Plug in your test load (like I used a light bulb) to the female plug. Then plug in the male plug to an electrical outlet (ideally with a surge protector and/or GFCI circuit breaker for your protection). At this point, even plugged in, the test load (light) should be off. Finally… connect the battery to the input terminals of the relay just like we did in the earlier test. The relay should activate and the test load should turn on! If you remove the battery, it should turn back off.

Test your splices

Disconnect the battery and unplug the relay from the wall and disconnect the wires you were using to test with the battery. The last step is to get the power connector from the control board to the relay working.

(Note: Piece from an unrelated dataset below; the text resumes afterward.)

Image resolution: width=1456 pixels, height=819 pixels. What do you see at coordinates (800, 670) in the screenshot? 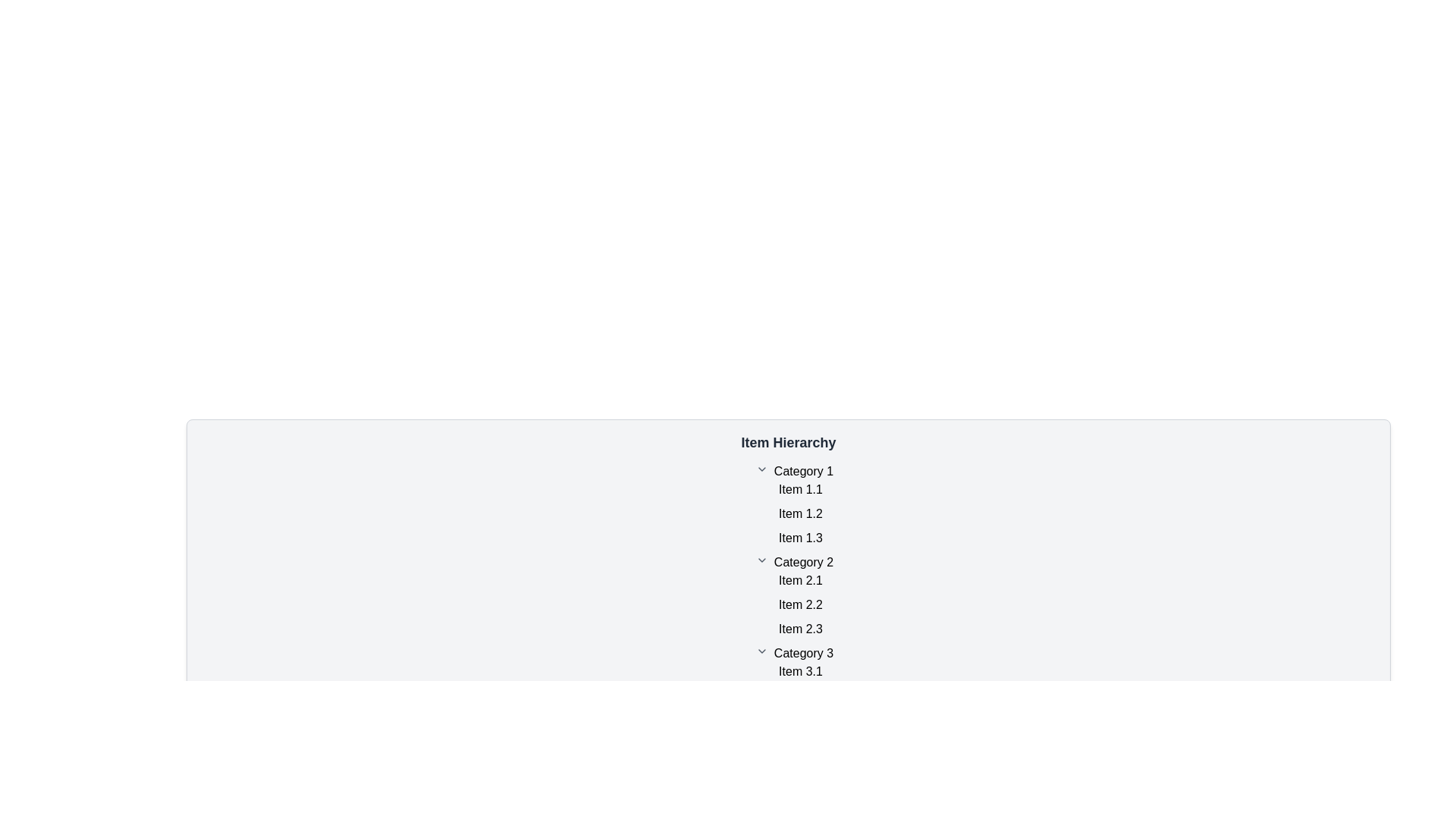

If you’re going to make a brand new cable that runs from the control board to the relay, now’s the time. I didn’t do that and I’m not walking through that process.

If you are reusing the original spindle power cable like I did… Snip the metal clips off the ends of the red and black wires that used to power your old spindle. Strip a small amount of the ends of the wire and connect red to positive, black to negative on the relay. It’ll end up looking like this:

Connect the control power cable

That’s it. That’s the whole circuit. Plug this into the wall, plug your router into this, connect the control cable to your control board on the router, and then flip the router switch on. If you use a gcode sender to send M3 that will turn the spindle on. You should see the light on the relay turn on and the router itself should turn on. If you use the gcode sender to send M5 that will turn the router back off.

I recommend putting this in a box or covering it. You don’t want the connections on the relay to get accidentally shorted. I made a quick 3D printed box for mine; you can do something similar or figure something else out. It all depends on the size of the relay and cord you bought, so it’s not one-size-fits-all. If you want to buy a box, search for “project boxes.”

All done, here’s what my setup looks like now:

The finished setup

The black box in the middle mounted to the wall contains the relay. It plugs into the power strip along the left. The red and black cables go to the control board. My Makita router plugs into the relay. (I have the cord routed up and hanging so it’s out of the way.)

I hope that helps folks get back some of their control with the upgraded router!

Note: You might be wondering how you can now automated speed control of the spindle, not just on/off. That’s not as straightforward and there are tons of forums involving rewiring routers with variable electronic speed controls (VESC) and all sorts of other cool-but-non-trivial things. I didn’t solve this problem since setting the speed dial before the cut isn’t a huge deal; and I generally don’t change speeds a lot.